본 발명은 마이크로채널화된 스캐폴드의 제조방법 및 이를 이용하여 제조된 스캐폴드 등에 관한 것으로, 본 발명의 방법으로 제작된 콜라겐/하이드록시아파타이트(HA) 스캐폴드는 마이크로채널 구조의 높은 모세관 압력(capillary pressure)을 갖고, 코팅된 HA로 인해 생체 외 및 생체 내에서 줄기세포 및 영양소를 효과적으로 흡수할 수 있으며, 신생 혈관 생성 및 골 조직재생을 가속화시킬 수 있으므로, 다양한 조직공학 및 의료기술에 응용되어 뼈 이식 대체물, 척추유합술 등에 효과적으로 사용할 수 있을 것으로 기대된다.

Description

마이크로채널화된 스캐폴드의 제조 및 구현{The manufacturing and implementation of microchanneled scaffold}
본 발명은 마이크로채널화된 스캐폴드의 제조방법 및 이를 이용하여 제조된 스캐폴드 등에 관한 것이다.

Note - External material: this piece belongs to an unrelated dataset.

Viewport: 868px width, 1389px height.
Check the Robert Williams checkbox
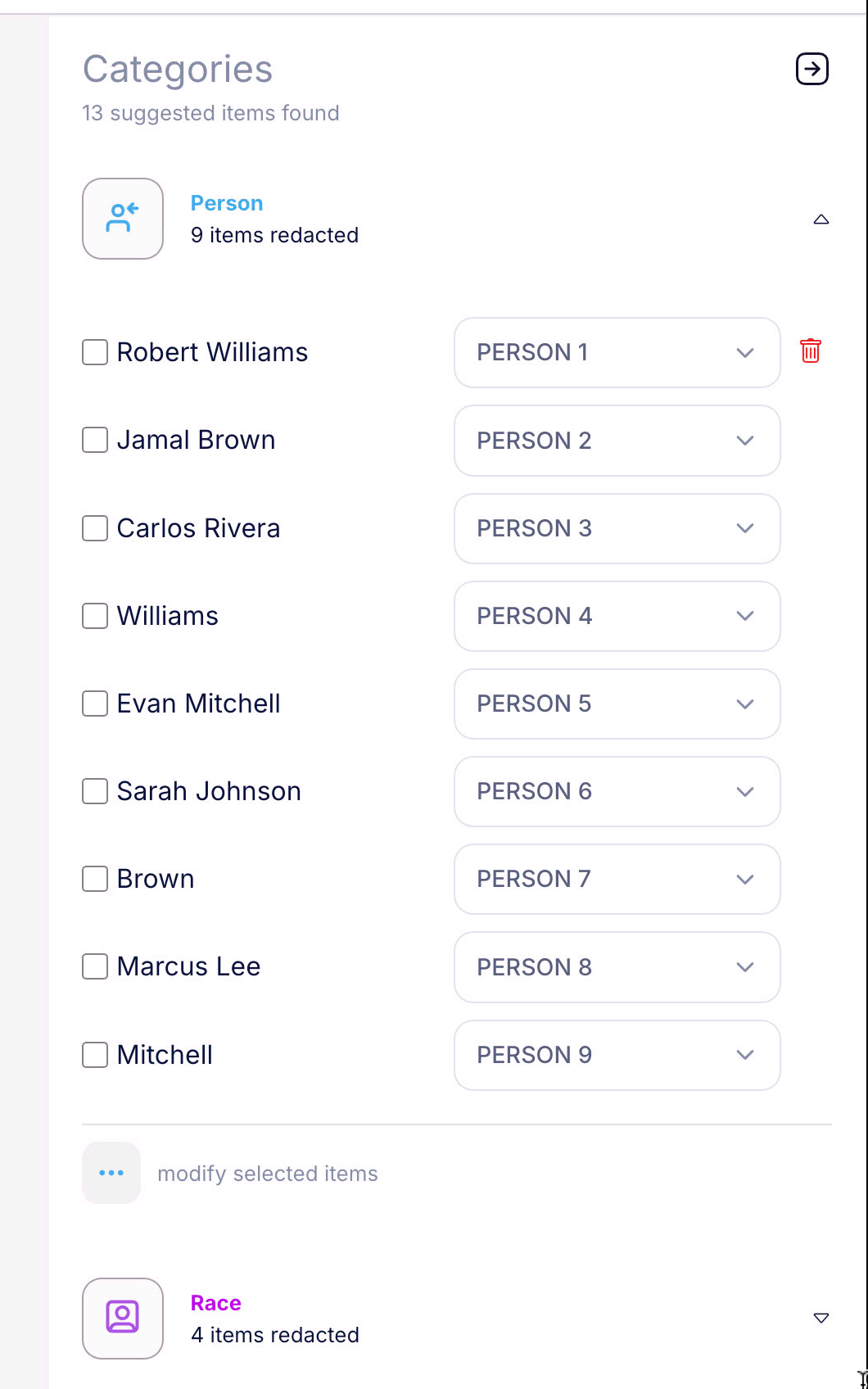[x=95, y=352]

조직공학은 생명과학과 공학의 원리를 활용하여 조직의 기능을 재생, 유지, 혹은 향상시키는 생물학적 제품을 개발하려는 여러 학문이 제휴한 분야이다. 대표적인 방법으로는 재생을 원하는 조직으로부터 세포를 분리하여 배양하고 이를 적절한 생체재료에 접종하여 증폭 배양함으로써 인공적으로 조직을 형성하는 시술이다.
이러한 시술에는 세포를 필요한 부위에 전달하기 쉽고, 조직이 성장하는데 3차원 구조로 기계적인 보조역할을 할 수 있으며 기능을 할 수 있는 새로운 조직으로 만들어 나가는 적당한 세포지지체, 즉 스캐폴드가 필요하다. 이러한 스캐폴드는 세포가 증식하고 특유의 기질을 만들 수 있는 적절한 미세구조를 갖고 있어야 하며, 3차원으로 상호 연결된 많은 기공을 가지고 있어 세포가 이 기공을 통해 안으로 자랄 수 있어야 하고, 세포 성장에 필요한 영양분을 공급할 수 있어야 한다.

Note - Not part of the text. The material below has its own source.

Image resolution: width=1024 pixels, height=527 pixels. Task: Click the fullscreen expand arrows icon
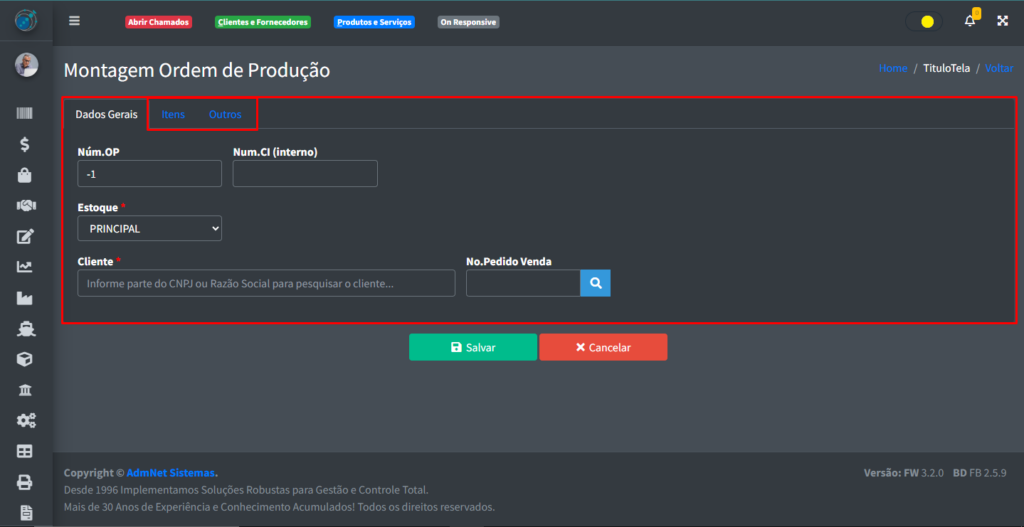coord(1002,21)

인공 조직의 성능 향상을 위해 최근의 인공 조직은 성장인자와 세포를 원하는 위치에 보유할 수 있고 세포를 균일하게 분포시킬 수 있으며, 성장인자를 효과적으로 운반할 수 있다는 점으로 인해 세포 프린팅 기술(cell printing techniques)이 다양한 조직 재생 분야에 널리 응용되고 있다. 성공적인 조직 재생을 위해서 세포가 탑재되는 담체는 높은 다공성과 공극 크기 조절 가능성, 산소와 영양성분 공급 등을 위해 공극 간 100% 상호연결성을 갖추어야 한다.
한편, 오늘날 고령화 사회로의 진입과 골질환 환자의 증가로 인하여 골대체 및 골재생을 위한 연구가 많이 이루어지고 있다. 특히 손상된 생체조직을 대체하는 방법으로 티타늄 등의 금속과 세라믹 등 비흡수성 생체재료를 이용하여 치아나 대퇴골을 직접 대치하는 임플란트 기술은 이미 임상에서 광범위하게 사용되고 있다.

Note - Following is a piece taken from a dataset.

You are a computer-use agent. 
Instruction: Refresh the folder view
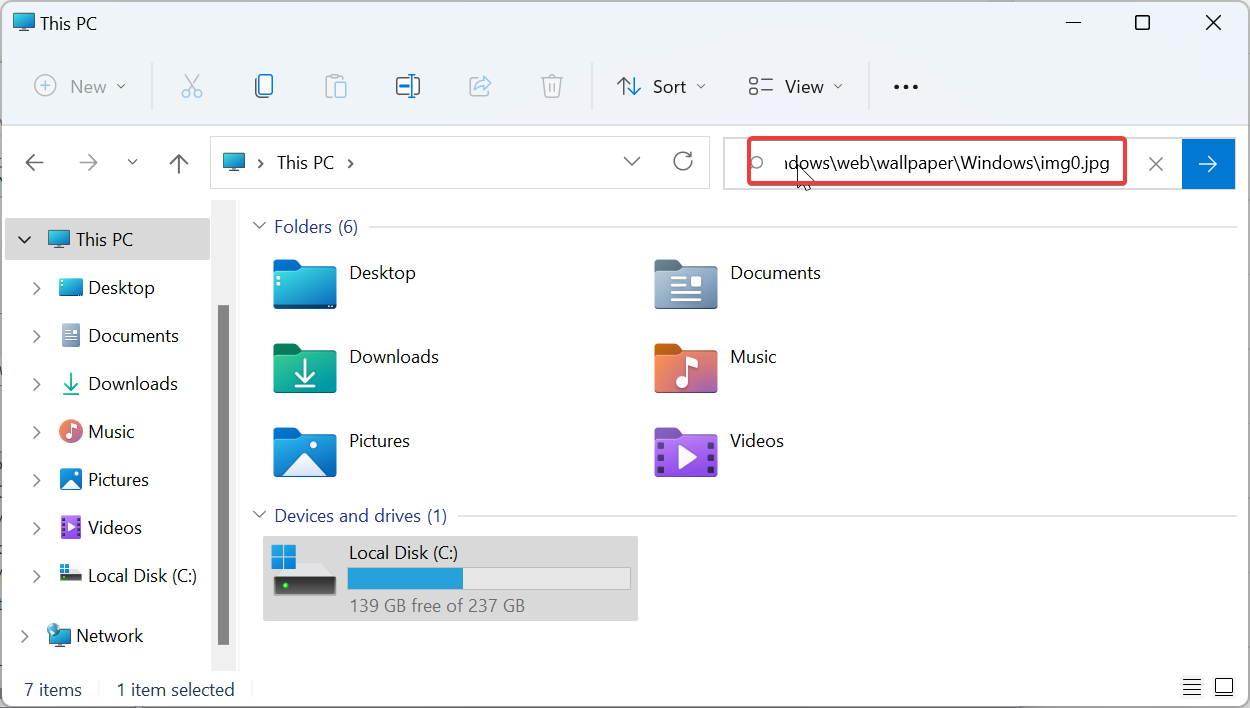(683, 162)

생체조직은 다종의 세포와 세포외 물질과의 상호작용에 의해 그 형태와 기능이 유지되고 다양한 생명현상이 조절된다. 세포외 물질 중에는 단백질과 다당류와 같은 유기 고분자를 주성분으로 하고 있는 세포외 기질(extracellular matrix, ECM)이라고 불리는 유기 고형물질이 생체조직 내에서 가교된 젤 상태 또는 다공성 네트워크로 존재한다. 이는 조직의 구조적 지지체로서 그리고 세포의 접착유도물질 역할을 한다. 세포가 ECM에 접착하면 세포내 정보 전달이 활성화되고, 세포 형태, 분화, 증식, 세포사(cell death) 등의 기본적인 세포기능이 제어된다.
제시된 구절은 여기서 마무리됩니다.